Inzwischen haben sich mehrere Badegäste, die am Sonntag ebenfalls im F3 waren, bei der Polizei gemeldet. Die Vernehmungen laufen; noch ergibt sich laut Polizei-Pressesprecher Rudolf Biehlmaier kein eindeutiges Bild.

Kampf gegen Windmühlen

Offenbar hat eine einzelne Person nach dem Unfall angegeben, ein Mann sei vom Beckenrand ins Wasser gesprungen und könnte die Frau getroffen haben. Was genau passiert ist, kann im Moment niemand mit Sicherheit sagen. Ausdrücklich bestätigt die Polizei, dass die Obduktion keine Hinweise ergeben hat, die zu dieser Schilderung passen.

Ein schrecklicher Unglücksfall. Die Frau, die mit Mann und Kind und dessen Freundinnen den Nachmittag im Freibad verbracht hatte, lag zunächst bewusstlos am Boden des Freibades. Sie wurde reanimiert, starb dann aber am Sonntagabend in einem Krankenhaus. Laut Jürgen Krauß, dem Vorsitzenden des DLRG-Bezirks Rems-Murr, dauert es nur drei Minuten, bis das Gehirn bei fehlender Sauerstoffversorgung erste Schäden nimmt.

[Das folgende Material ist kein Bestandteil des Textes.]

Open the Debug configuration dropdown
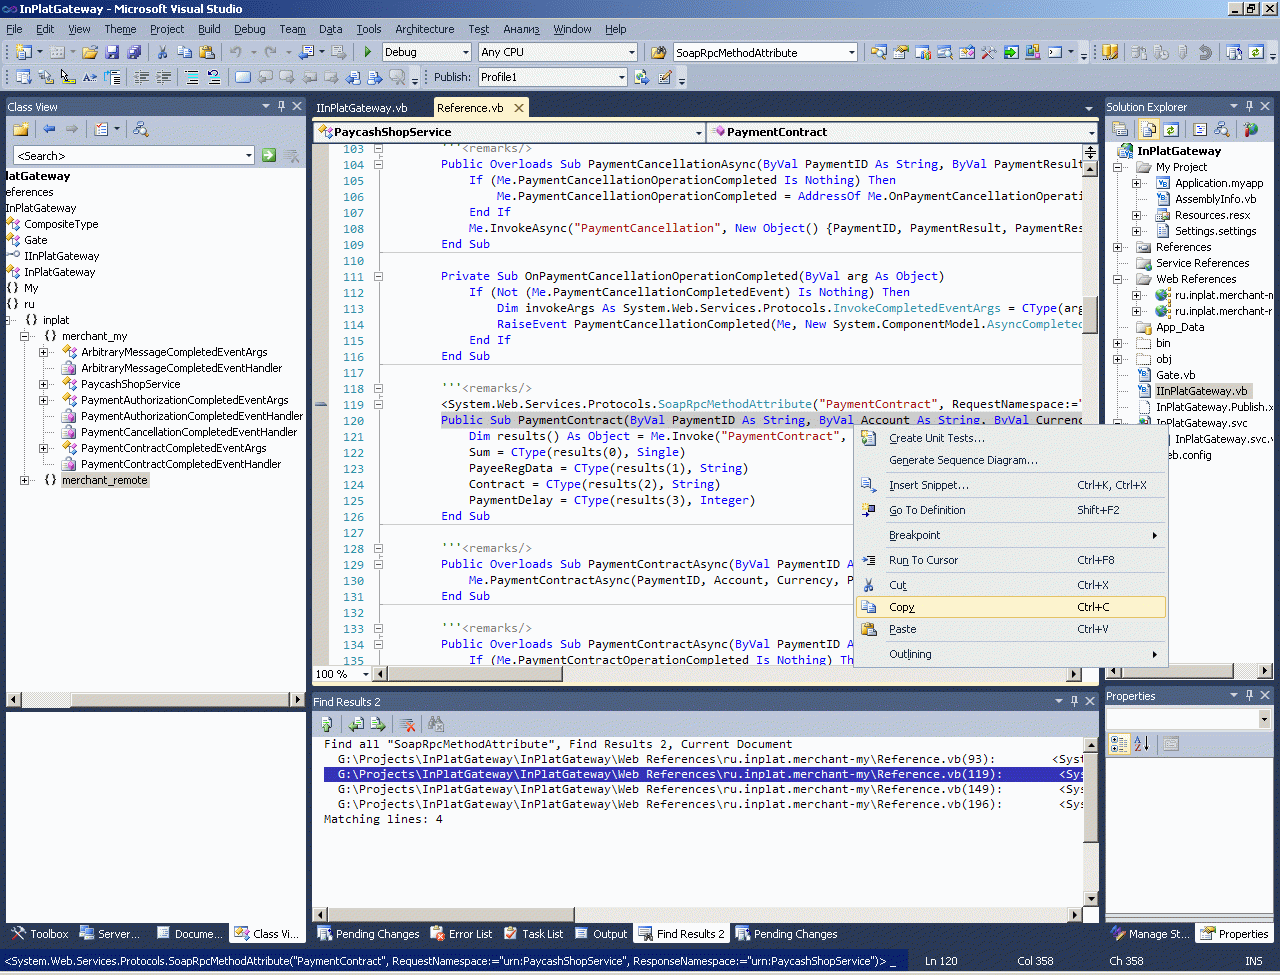Viewport: 1280px width, 975px height. point(465,52)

Als Aufsichtspersonen waren am Sonntag sowohl Angestellte des Freizeitbades wie auch Helfer der Deutschen Lebensrettungsgesellschaft (DLRG) eingesetzt. Eine ihrer Aufgaben ist, dafür zu sorgen, dass sich die Badegäste an die Regeln halten, also beispielsweise nicht seitlich ins Becken springen. Als „ Kampf gegen Windmühlen“ hatte Jürgen Krauß Anfang der Woche dieser Zeitung gegenüber diese Aufgabe beschrieben.

Viele Unklarheiten

Ein anderer Badeunfall in Baden-Württemberg liegt etwa drei Jahre zurück. Ein 35-jähriger Familienvater starb nach einem Sprung vom Turm im Mineralfreibad in Bad Wimpfen. Ein anderer Mann war vom Turm, der über mehrere Ebenen verfügt, gesprungen, als der Familienvater noch unten im Wasser war – und sprang auf den 35-Jährigen.

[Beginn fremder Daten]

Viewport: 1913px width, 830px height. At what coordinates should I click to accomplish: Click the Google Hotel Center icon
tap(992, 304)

Dieser erlitt so schwere Hirnverletzungen, dass er starb. Es kam zu einem Strafprozess; das Amtsgericht Heilbronn sprach sein Urteil im Herbst 2017: Wegen fahrlässiger Tötung wurde der Betreiber des Bades zu einer elfmonatigen Bewährungsstrafe verurteilt. Der damalige Bademeister erhielt eine Geldstrafe. Seinerzeit hatten die Angeklagten selbst vor Gericht eingeräumt, dass der Unfall wohl nicht passiert wäre, wenn die Aufsicht anders organisiert gewesen wäre.

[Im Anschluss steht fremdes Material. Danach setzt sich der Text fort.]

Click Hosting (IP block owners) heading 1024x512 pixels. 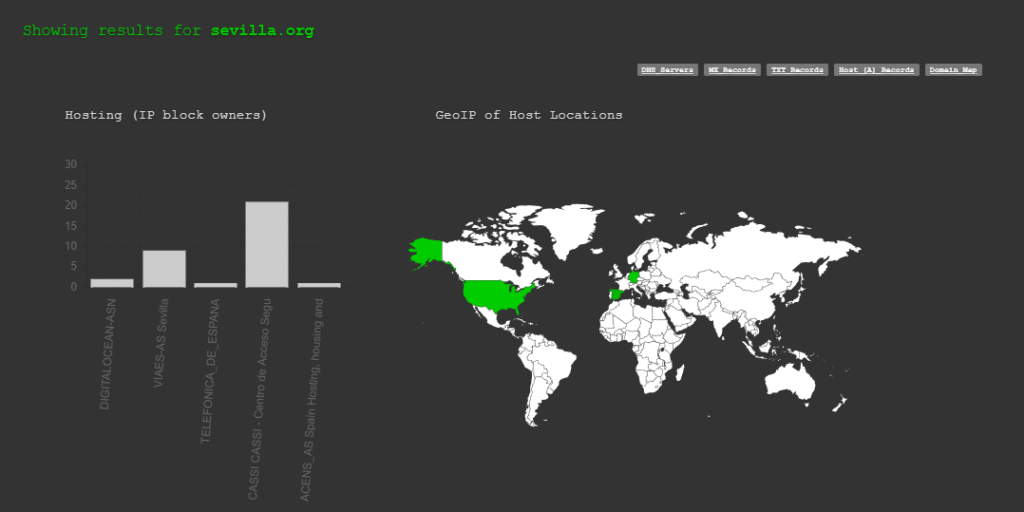[166, 115]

Nach dem Fellbacher Fall sind schnell Schuldzuweisungen laut geworden. Das bringt ein solch tragischer, dazu noch mit so vielen Unklarheiten behafteter Fall mit sich. Es ist viel zu früh, um abschließende Antworten zu erwarten.

Dr. Joachim Heuser von der Deutschen Gesellschaft für das Badewesen in Essen kann natürlich zu diesem Fall nichts Konkretes sagen, da er ihn auch nur aus der Medienberichterstattung kennt.


 

Es gibt laut Heuser keine allgemeingültigen Vorschriften, wie die Aufsicht in einem Bad geregelt sein muss, zumal die Gegegebenheiten in jedem Bad anders sind. Allerdings seien Badbetriebe gut beraten, sich an die Richtlinien der Deutschen Gesellschaft für das Badewesen zu halten.

Demnach muss jeder Aufsichtsperson ein Aufsichtsbereich zugewiesen werden. „Aufsichtskräfte haben ihren Standort so zu wählen, dass sie den ihnen zugewiesenen Aufsichtsbereich überblicken können. Sie sollen ihren Standort auch in Form eines Rundganges wechseln, um das Geschehen im Bad aus verschiedenen Blickwinkeln zu verfolgen.

Sie müssen dabei regelmäßig nicht nur auf die Wasserfläche, sondern auch in das Wasser hineinschauen und den Beckenboden beobachten.“ Durch „geeignete organisatorische Maßnahmen“ sei sicherzustellen, „dass in Notfällen rasch und wirksam Hilfe geleistet werden kann.“ „100-prozentige Sicherheit gibt es nicht“, sagt Joachim Heuser; eine Aufsichtsperson „kann unmöglich jeden Badegast im Auge behalten.“

Der Fellbacher Fall ist noch lange nicht abgeschhlossen. Für eine Stellungnahme war F3-Geschäftsführer Marcus Eichstädt am Donnerstag nicht zu erreichen.